We have modeled social tie formation in a heritable manner. Therefore, we model long-term changes to the topology of the social network. There is growing evidence showing that an individual’s network position can also change on much shorter time scales in response to their information status [reviewed in (40)]. A study on lemurs, e.g., found that knowledgeable individuals became more central in their group (41), whereas in Drosophila, more informed individuals were less central (42). There is a clear need for future models to address the effect of more rapid changes to social network topology on the diffusion and accumulation of cultural information.

Exploration and coordination on social networks

Our results inform several important questions in the study of cultural evolution. For instance, much work has focused on how network structure affects the emergence and spread of social conventions and norms. While our model does not have direct social effects on payoff (i.e., the payoff of an individual depends only on its own trait), it nonetheless captures the same cultural-evolutionary dynamics underlying social norms and social information. Our results parallel recent experimental evidence showing that social conventions can emerge spontaneously and groups converge quickly on norms if the underlying social network is well connected (43). Another important question is how social network structure affects information aggregation. Social influence can bias individual estimates (44), but whether these biases improve or undermine the “wisdom of the crowd” depends on the underlying social network. A recent study found that decentralized groups became more accurate over time, whereas centralized groups, where central individuals have a disproportionally large effect on the collective estimation process, were more likely to increase in error (45). Furthermore, a recent laboratory experiment showed that a group’s performance in finding solutions to a complex problem can initially profit from dense information networks. However, the fast dissemination of successful solutions decreased exploration of the solution space and made well-connected groups more likely to settle for suboptimal local maxima (23). Our theoretical results are consistent with these findings and further imply that selection for proficiency can, in the long term, lock populations into well-connected networks, which, on one hand, might increase their ability to coordinate on a set of conventions but, on the other hand, diminish their capacity to explore or incorporate new information.

A related phenomenon is the spread of information and opinions on social media. Information that is shared in social media spreads in a complex contagion manner (46), where the likelihood that an individual will spread information increases monotonically with exposure (47). Previous research has connected homophily of connections (individuals tend to be connected with like-minded individuals) to the emergence of “echo chambers” where the same information gets shared over a network (48). Here, we show that the cultural-evolutionary feedbacks with complex contagion-like learning can produce convergence on the same few traits in well-connected networks even without explicit homophily.
....
Reproduce the passage on social networks and cultural evolution word for word, starting with "A related phenomenon" and going on through "without explicit homophily.".

Extracted material:
....
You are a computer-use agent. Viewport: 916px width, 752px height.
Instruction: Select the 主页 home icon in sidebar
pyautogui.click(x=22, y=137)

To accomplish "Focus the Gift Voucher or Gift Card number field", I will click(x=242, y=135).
....
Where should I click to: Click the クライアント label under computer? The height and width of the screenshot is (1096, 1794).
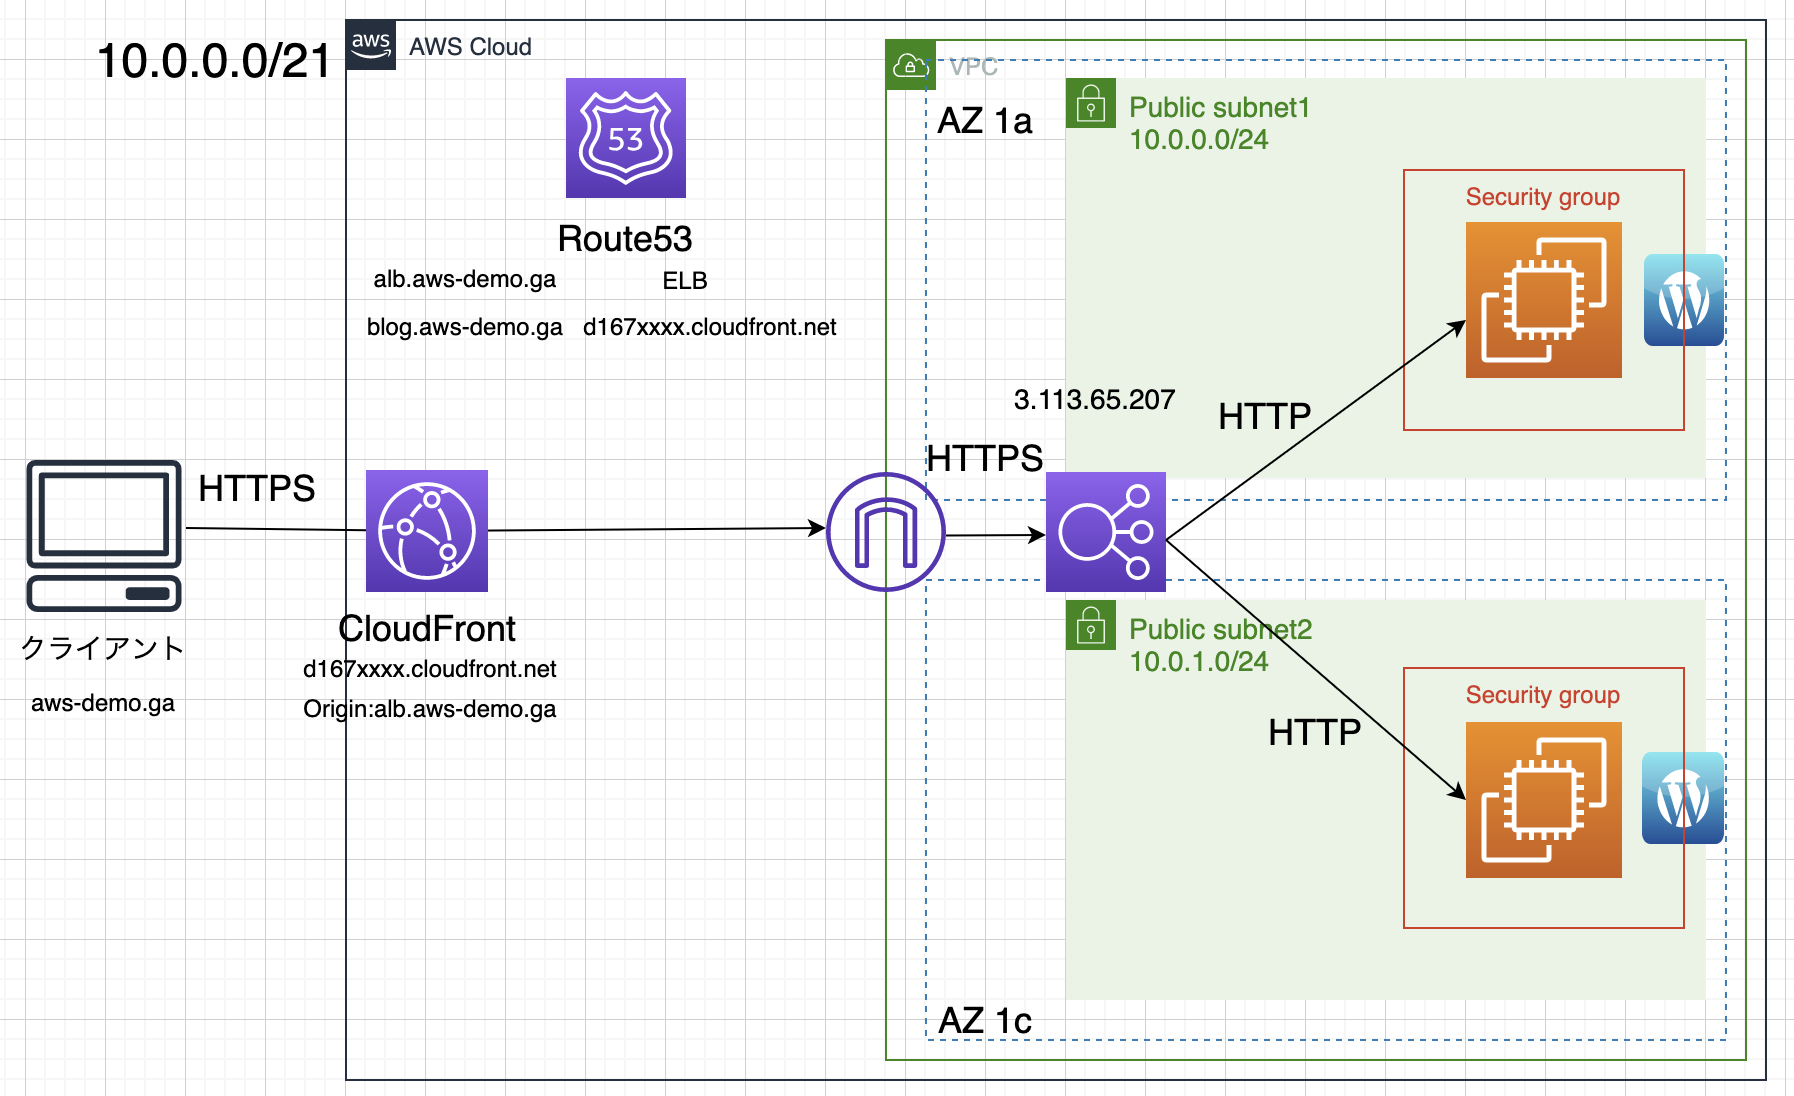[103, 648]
....
Exercise solution:
A related phenomenon is the spread of information and opinions on social media. Information that is shared in social media spreads in a complex contagion manner (46), where the likelihood that an individual will spread information increases monotonically with exposure (47). Previous research has connected homophily of connections (individuals tend to be connected with like-minded individuals) to the emergence of “echo chambers” where the same information gets shared over a network (48). Here, we show that the cultural-evolutionary feedbacks with complex contagion-like learning can produce convergence on the same few traits in well-connected networks even without explicit homophily.